Однако само то, как Кин ответил, заставило Ороло схватить новый лист опросника.
– Откуда ты знаешь?
– Что?!
– Ты говоришь, «конечно», но как ты узнаёшь, преступник перед тобой или нет? Их клеймят? Татуируют? Сажают под замок? Кто определяет, что такой-то – преступник? Женщина со сбритыми бровями говорит: «Ты преступник» и звонит в серебряный колокольчик? Или мужчина в парике ударяет молотком по деревяшке? Протаскиваете ли вы обвиняемого через магнит в форме бублика? Или у вас есть раздвоенная палка, которая дрожит, если её подносят к злодею? Протягивает ли император с трона свой вердикт, написанный алыми чернилами и запечатанный чёрным воском, или обвиняемый должен пройти босиком по раскалённому железу? Может, есть вездесущий праксис движущихся картин – то, что вы называете спилекапторами, – видящих всё, но их тайны известны только совету евнухов, каждый из которых заучил наизусть длинное число? Или толпа сбегается и забрасывает подозреваемого камнями?
– Я не могу поверить, что вы всерьёз, – сказал Кин. – Вы пробыли в конценте всего, наверное, лет тридцать?
Фраа Ороло вздохнул и посмотрел на меня.
– Двадцать девять лет одиннадцать месяцев три недели шесть дней.
– И понятно, что вы готовитесь к аперту.
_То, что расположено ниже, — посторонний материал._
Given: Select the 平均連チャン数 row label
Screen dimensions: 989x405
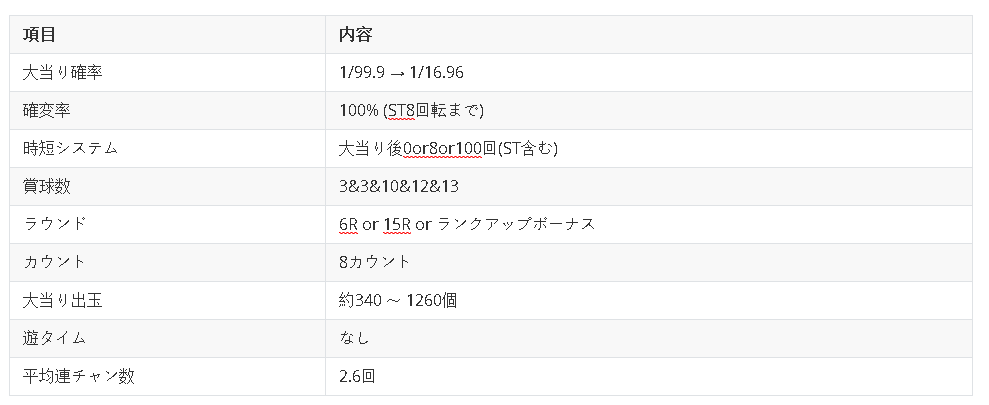Looking at the screenshot, I should (x=78, y=376).
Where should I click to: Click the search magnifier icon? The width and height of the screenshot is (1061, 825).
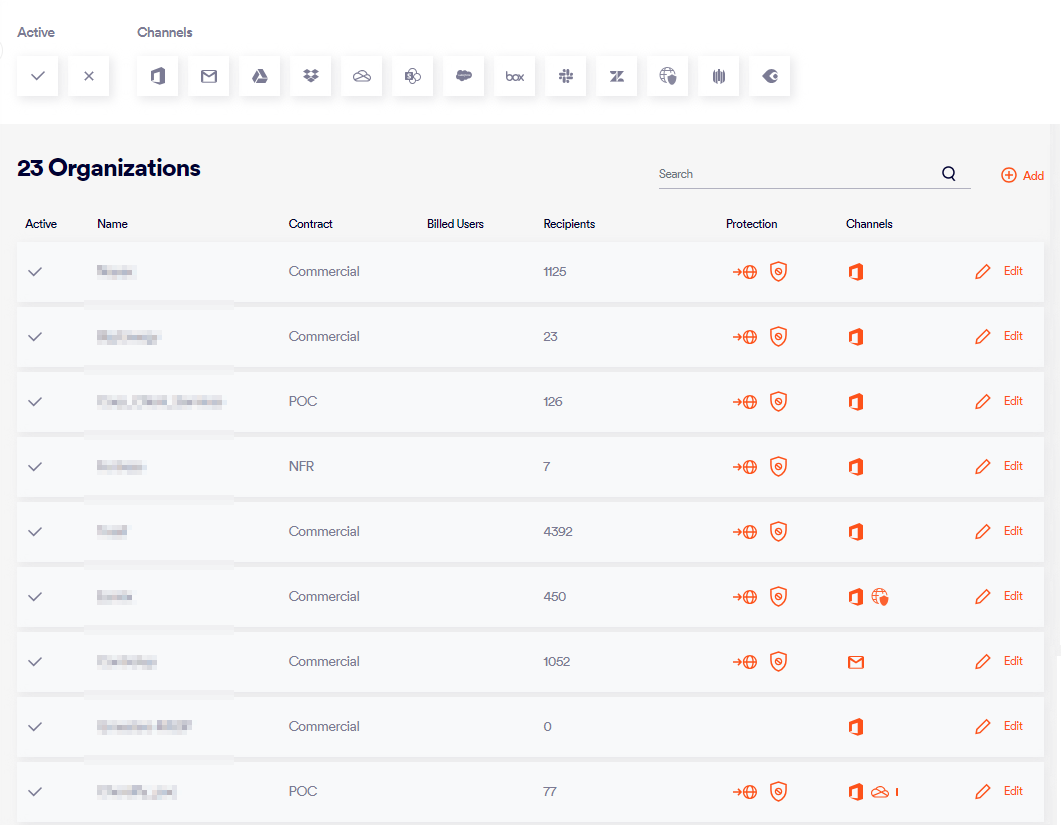point(948,174)
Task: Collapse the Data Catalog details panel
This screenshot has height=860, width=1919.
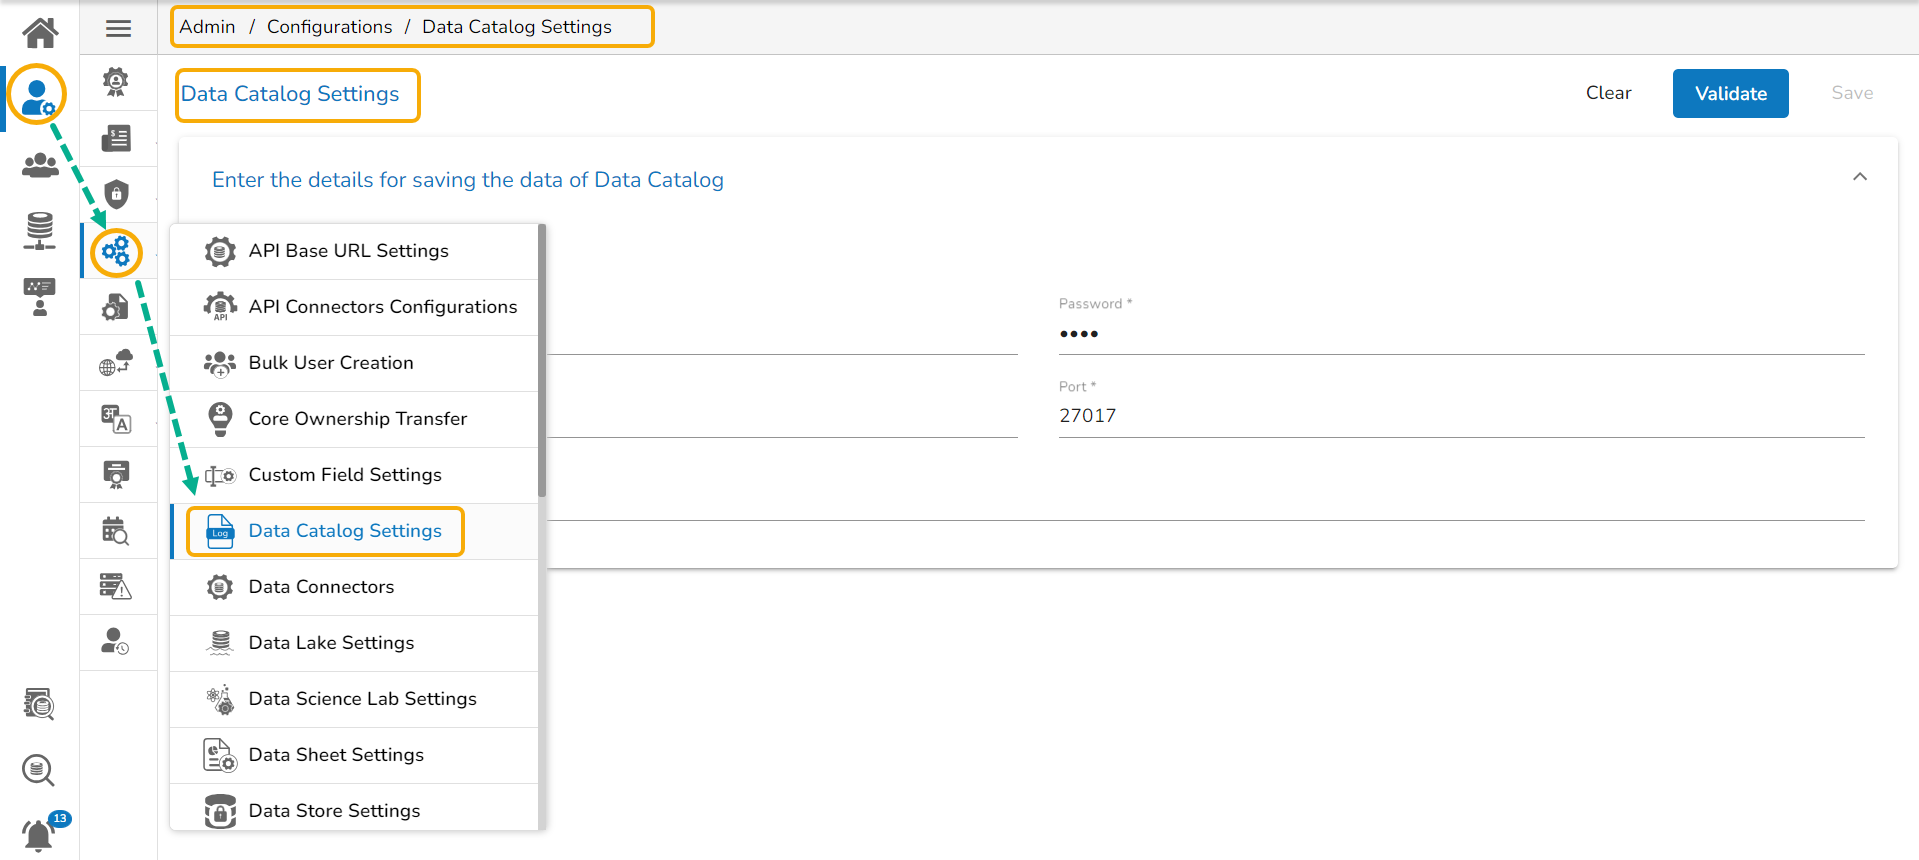Action: click(x=1859, y=178)
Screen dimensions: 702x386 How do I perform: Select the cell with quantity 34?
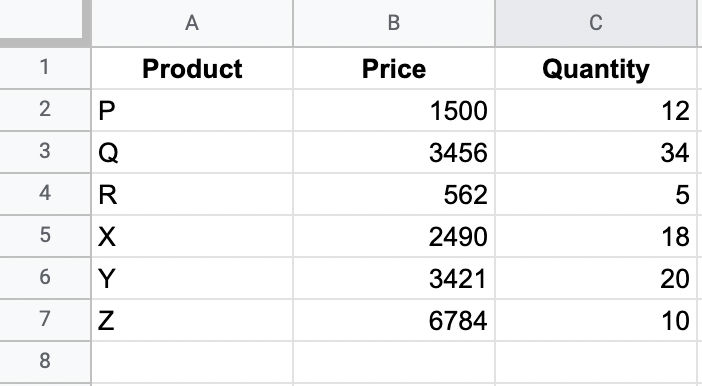[x=596, y=152]
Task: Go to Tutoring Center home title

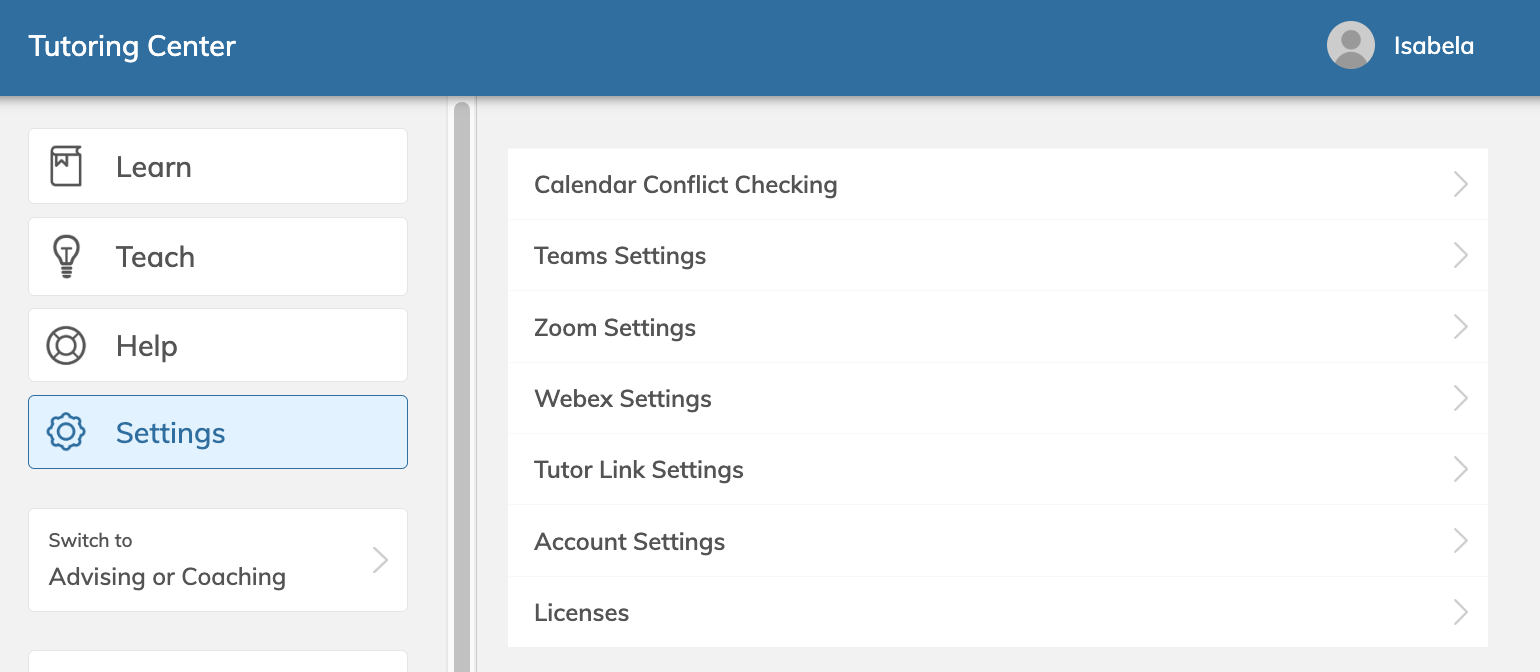Action: (x=132, y=46)
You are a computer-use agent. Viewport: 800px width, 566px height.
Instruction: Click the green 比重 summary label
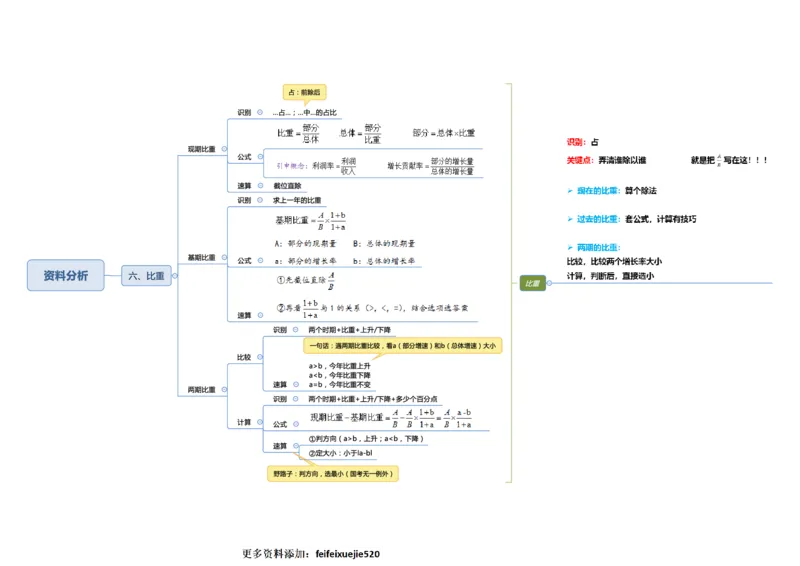click(532, 283)
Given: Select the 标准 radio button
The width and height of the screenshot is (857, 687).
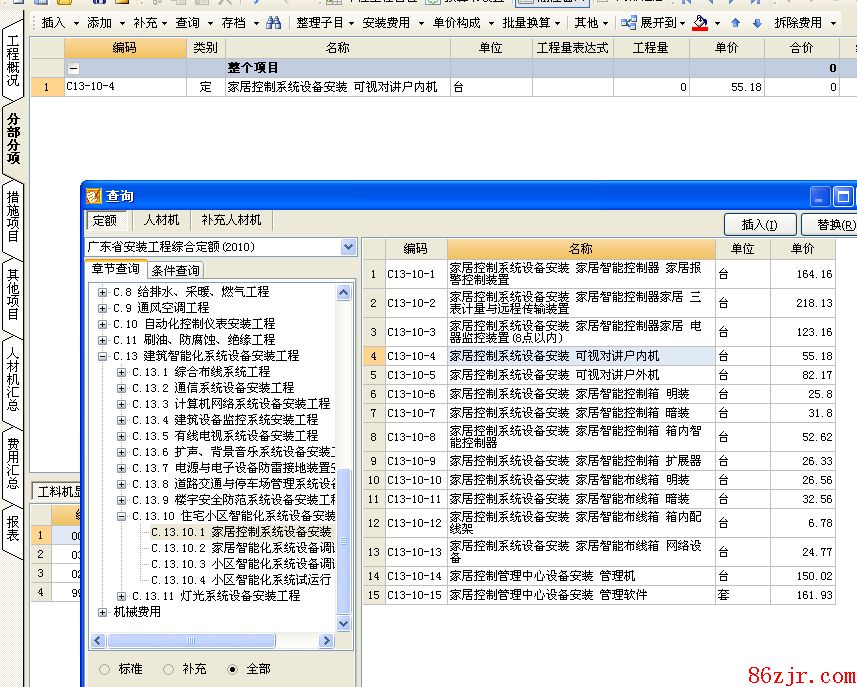Looking at the screenshot, I should coord(105,668).
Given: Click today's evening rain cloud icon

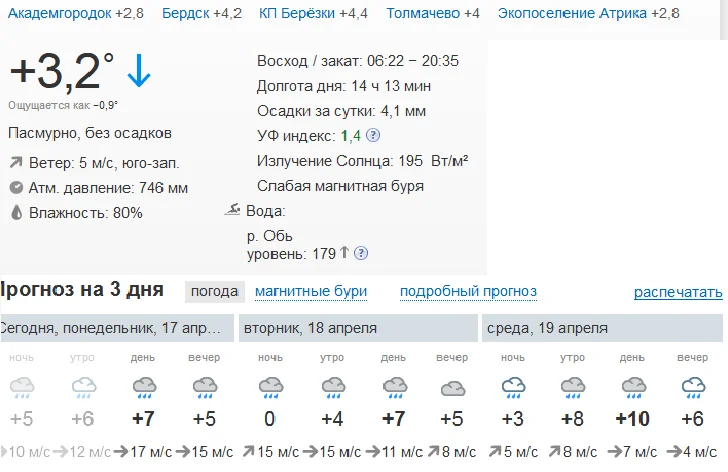Looking at the screenshot, I should click(205, 386).
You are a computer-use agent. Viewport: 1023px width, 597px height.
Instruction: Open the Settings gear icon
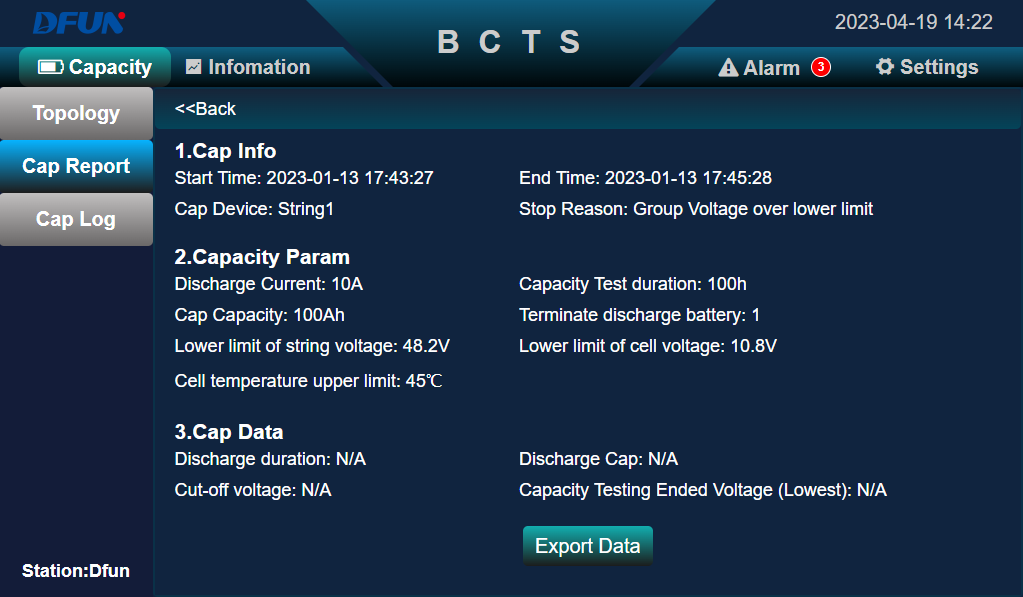(884, 67)
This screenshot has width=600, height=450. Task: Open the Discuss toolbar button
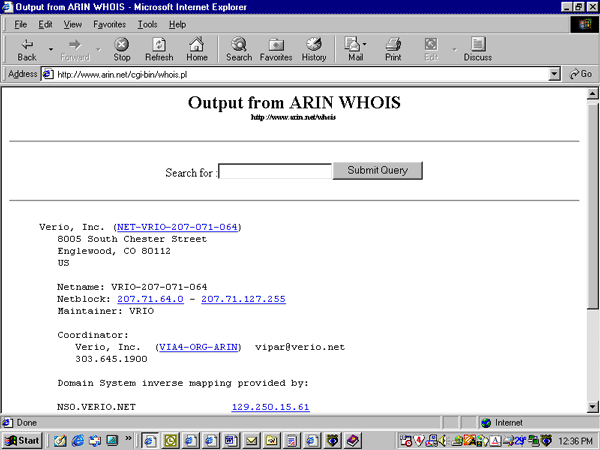pyautogui.click(x=477, y=50)

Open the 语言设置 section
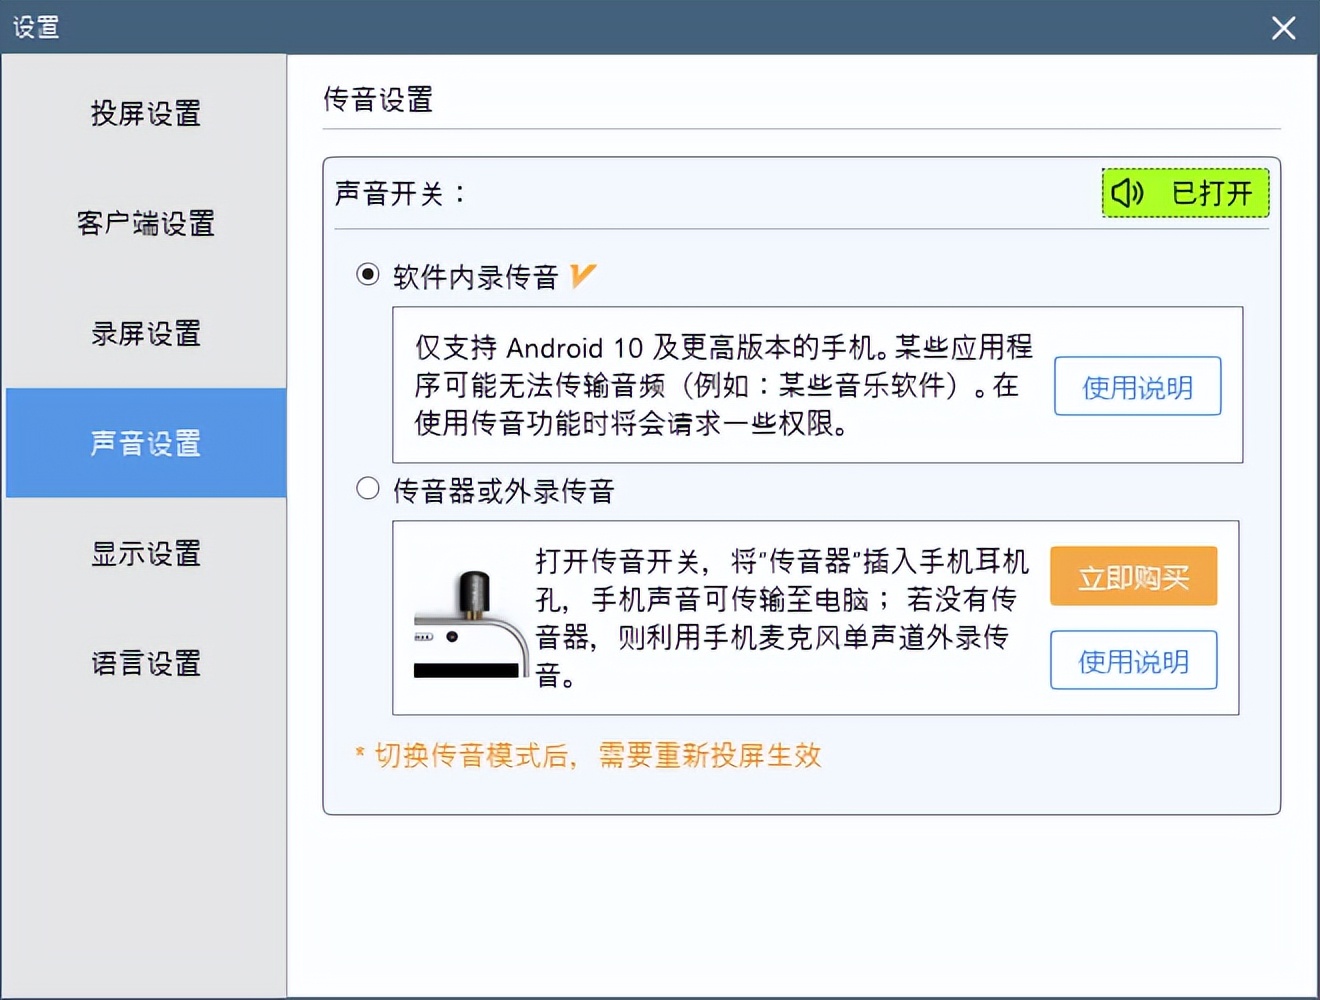tap(144, 663)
Но не можете же вы думать, что всё так сильно изменилось!
Ещё один взгляд в мою сторону.
– Мастер Кин, – сказал фраа Ороло, выдержав паузу, чтобы слова его подействовали сильнее, – сейчас три тысячи шестьсот восемьдесят девятый год от Реконструкции.
– Мой календарь тоже так говорит, – подтвердил Кин.
– Завтра наступит три тысячи шестьсот девяностый. Не только унарский матик, но и мы, деценарии, будем отмечать аперт. Согласно древним установлениям, наши ворота распахнутся. В течение десяти дней мы сможем выходить наружу, а гости, такие, как вы, посещать наш матик. Так вот, через десять лет в первый и, вероятно, в последний раз за мою жизнь распахнутся вековые ворота.